Target position records -
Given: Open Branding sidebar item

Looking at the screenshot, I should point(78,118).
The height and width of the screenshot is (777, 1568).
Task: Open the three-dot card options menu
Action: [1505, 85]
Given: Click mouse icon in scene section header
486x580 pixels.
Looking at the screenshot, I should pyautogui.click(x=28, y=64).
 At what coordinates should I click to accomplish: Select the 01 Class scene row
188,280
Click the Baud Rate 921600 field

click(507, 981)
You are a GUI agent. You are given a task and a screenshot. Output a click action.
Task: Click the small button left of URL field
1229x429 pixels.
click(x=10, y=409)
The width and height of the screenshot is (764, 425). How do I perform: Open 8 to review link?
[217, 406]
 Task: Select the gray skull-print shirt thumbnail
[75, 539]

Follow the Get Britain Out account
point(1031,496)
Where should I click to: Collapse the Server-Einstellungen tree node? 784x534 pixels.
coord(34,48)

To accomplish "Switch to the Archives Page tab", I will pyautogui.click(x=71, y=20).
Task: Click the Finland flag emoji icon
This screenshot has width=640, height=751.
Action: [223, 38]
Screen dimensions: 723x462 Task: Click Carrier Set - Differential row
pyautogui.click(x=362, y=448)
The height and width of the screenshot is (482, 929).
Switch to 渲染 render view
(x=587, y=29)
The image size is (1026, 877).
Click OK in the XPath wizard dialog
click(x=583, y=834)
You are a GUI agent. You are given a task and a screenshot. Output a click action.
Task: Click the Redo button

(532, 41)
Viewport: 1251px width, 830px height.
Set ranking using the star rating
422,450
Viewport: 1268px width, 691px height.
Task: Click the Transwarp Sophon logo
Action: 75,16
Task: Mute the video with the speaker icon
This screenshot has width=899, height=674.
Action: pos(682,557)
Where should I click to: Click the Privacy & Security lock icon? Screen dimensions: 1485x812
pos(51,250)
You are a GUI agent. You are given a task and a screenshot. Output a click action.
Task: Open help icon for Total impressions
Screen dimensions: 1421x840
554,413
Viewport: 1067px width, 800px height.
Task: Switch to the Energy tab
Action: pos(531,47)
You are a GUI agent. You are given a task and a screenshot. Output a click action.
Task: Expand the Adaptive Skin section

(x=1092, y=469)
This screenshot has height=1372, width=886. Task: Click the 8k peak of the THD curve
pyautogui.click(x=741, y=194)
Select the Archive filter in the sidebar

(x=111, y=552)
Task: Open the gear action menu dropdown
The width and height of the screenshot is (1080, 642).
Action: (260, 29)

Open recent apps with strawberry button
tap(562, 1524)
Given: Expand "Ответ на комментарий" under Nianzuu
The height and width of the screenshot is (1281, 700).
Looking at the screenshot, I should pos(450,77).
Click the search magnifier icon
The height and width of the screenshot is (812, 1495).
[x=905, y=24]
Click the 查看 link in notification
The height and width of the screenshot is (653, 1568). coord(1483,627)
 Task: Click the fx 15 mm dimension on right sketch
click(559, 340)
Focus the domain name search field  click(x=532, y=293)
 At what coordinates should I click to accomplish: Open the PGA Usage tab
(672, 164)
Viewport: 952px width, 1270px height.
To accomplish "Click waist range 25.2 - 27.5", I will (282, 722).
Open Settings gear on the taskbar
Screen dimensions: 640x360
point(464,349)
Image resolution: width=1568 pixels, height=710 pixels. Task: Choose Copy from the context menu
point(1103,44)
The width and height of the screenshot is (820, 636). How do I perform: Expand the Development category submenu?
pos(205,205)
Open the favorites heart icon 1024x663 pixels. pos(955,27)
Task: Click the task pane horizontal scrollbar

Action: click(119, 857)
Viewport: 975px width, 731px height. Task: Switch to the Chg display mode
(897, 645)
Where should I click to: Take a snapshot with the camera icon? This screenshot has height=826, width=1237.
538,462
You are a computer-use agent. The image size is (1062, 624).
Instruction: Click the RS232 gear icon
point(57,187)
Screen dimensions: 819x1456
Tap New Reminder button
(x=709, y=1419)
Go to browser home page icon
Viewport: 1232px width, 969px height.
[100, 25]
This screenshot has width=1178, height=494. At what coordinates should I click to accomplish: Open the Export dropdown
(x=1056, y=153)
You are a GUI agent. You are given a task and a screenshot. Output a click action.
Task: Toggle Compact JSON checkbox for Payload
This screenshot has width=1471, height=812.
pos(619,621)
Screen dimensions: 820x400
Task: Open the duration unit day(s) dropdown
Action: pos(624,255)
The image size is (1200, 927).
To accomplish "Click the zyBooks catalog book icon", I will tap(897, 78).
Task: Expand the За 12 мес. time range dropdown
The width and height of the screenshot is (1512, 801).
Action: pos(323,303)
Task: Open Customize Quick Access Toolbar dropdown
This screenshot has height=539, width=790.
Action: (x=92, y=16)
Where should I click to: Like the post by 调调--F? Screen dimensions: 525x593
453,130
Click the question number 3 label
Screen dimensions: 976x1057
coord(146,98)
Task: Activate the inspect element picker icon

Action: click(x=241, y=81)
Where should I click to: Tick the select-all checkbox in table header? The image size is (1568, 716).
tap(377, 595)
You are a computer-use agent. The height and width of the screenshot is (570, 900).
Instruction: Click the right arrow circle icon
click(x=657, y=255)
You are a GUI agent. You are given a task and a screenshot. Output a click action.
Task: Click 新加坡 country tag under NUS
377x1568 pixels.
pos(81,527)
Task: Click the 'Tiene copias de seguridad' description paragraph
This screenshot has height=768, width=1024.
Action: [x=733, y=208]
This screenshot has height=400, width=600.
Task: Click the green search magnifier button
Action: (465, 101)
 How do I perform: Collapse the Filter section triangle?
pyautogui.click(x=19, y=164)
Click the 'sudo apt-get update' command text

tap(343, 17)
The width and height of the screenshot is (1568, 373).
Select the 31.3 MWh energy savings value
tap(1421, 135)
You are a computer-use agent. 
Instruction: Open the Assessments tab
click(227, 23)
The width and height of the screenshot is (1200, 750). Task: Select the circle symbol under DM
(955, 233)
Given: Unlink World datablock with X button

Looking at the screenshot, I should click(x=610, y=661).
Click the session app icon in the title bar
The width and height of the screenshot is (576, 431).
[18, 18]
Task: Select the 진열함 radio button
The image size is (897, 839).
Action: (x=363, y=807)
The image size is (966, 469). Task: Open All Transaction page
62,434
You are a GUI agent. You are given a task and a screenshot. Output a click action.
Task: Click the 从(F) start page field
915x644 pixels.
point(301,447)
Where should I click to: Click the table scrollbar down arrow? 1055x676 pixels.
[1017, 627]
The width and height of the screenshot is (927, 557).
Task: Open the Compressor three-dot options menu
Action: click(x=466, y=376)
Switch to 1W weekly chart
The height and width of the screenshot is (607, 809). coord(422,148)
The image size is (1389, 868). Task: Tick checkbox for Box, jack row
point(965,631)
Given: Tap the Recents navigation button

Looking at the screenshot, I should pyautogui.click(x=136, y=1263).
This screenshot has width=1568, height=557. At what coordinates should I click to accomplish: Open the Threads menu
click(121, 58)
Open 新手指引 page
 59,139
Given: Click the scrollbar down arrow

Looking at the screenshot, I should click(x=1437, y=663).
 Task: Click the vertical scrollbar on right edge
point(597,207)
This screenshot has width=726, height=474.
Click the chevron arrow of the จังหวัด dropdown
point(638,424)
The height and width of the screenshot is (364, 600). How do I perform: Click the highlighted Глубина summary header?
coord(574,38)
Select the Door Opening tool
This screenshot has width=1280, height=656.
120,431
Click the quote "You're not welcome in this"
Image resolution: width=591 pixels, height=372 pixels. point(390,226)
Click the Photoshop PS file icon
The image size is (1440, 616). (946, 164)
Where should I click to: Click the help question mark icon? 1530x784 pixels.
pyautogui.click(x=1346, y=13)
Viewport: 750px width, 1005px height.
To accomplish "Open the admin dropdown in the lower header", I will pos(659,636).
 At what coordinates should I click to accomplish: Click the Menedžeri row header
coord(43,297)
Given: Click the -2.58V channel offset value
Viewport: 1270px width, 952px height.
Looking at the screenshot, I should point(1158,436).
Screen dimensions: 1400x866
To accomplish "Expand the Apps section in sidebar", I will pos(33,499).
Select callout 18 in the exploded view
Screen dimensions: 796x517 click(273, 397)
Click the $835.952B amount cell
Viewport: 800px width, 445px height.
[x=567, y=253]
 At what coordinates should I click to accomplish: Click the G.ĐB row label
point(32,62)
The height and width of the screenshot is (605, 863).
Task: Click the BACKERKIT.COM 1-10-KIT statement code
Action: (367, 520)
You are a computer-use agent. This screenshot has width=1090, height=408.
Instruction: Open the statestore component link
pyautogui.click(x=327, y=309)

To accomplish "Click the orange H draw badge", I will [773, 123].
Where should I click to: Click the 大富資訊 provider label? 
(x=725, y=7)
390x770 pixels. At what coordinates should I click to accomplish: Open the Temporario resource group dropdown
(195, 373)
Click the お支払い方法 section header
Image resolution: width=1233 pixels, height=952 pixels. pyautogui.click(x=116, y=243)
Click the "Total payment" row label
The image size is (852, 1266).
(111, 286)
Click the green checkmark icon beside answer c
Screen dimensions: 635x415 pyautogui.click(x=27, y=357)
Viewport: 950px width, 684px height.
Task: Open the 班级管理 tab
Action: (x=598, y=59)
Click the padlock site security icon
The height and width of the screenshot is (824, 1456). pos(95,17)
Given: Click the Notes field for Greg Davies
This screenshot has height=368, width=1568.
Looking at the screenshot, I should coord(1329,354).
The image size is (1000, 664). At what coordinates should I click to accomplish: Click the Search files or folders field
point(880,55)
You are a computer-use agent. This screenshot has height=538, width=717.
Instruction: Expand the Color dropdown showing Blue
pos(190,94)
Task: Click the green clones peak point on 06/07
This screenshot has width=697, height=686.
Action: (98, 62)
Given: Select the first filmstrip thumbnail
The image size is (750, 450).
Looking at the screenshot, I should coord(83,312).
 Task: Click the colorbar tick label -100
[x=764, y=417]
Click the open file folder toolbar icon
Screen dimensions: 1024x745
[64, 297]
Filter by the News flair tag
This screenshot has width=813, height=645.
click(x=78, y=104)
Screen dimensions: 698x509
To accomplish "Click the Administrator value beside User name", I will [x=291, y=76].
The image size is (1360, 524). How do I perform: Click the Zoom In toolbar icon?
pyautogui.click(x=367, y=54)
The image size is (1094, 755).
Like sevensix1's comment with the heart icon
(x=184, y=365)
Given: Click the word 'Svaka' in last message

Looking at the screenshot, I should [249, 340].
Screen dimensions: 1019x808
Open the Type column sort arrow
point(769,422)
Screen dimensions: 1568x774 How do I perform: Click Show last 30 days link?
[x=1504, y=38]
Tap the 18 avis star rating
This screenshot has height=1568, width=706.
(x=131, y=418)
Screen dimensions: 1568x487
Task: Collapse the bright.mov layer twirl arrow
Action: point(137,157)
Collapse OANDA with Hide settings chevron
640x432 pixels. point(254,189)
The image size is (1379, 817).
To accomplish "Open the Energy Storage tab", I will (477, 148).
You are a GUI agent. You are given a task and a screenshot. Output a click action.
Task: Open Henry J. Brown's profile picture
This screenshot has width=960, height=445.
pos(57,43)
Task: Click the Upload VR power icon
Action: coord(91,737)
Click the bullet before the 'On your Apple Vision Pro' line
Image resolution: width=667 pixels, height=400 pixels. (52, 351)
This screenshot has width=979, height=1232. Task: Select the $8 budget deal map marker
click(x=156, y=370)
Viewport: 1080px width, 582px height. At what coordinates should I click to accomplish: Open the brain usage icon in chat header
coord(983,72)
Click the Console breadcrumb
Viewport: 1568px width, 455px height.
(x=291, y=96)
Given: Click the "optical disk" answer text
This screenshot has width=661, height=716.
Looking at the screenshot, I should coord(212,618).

AIM OF THE TASK -
Reproduce the lines that open with the line containing "Task: Click the green clones" and close with the line containing "Image resolution: width=667", replacing "Energy Storage" with "Solar Power" and changing nothing else.

SOLUTION BELOW -
Task: Click the green clones peak point on 06/07
This screenshot has width=697, height=686.
Action: (98, 62)
Given: Select the first filmstrip thumbnail
The image size is (750, 450).
Looking at the screenshot, I should coord(83,312).
 Task: Click the colorbar tick label -100
[x=764, y=417]
Click the open file folder toolbar icon
Screen dimensions: 1024x745
[64, 297]
Filter by the News flair tag
This screenshot has width=813, height=645.
click(x=78, y=104)
Screen dimensions: 698x509
To accomplish "Click the Administrator value beside User name", I will [x=291, y=76].
The image size is (1360, 524). How do I perform: Click the Zoom In toolbar icon?
pyautogui.click(x=367, y=54)
The image size is (1094, 755).
Like sevensix1's comment with the heart icon
(x=184, y=365)
Given: Click the word 'Svaka' in last message

Looking at the screenshot, I should [249, 340].
Screen dimensions: 1019x808
Open the Type column sort arrow
point(769,422)
Screen dimensions: 1568x774 How do I perform: Click Show last 30 days link?
[x=1504, y=38]
Tap the 18 avis star rating
This screenshot has height=1568, width=706.
(x=131, y=418)
Screen dimensions: 1568x487
Task: Collapse the bright.mov layer twirl arrow
Action: point(137,157)
Collapse OANDA with Hide settings chevron
640x432 pixels. point(254,189)
The image size is (1379, 817).
To accomplish "Open the Solar Power tab", I will (477, 148).
You are a GUI agent. You are given a task and a screenshot. Output a click action.
Task: Open Henry J. Brown's profile picture
This screenshot has width=960, height=445.
pos(57,43)
Task: Click the Upload VR power icon
Action: coord(91,737)
Click the bullet before the 'On your Apple Vision Pro' line
Image resolution: width=667 pixels, height=400 pixels. (52, 351)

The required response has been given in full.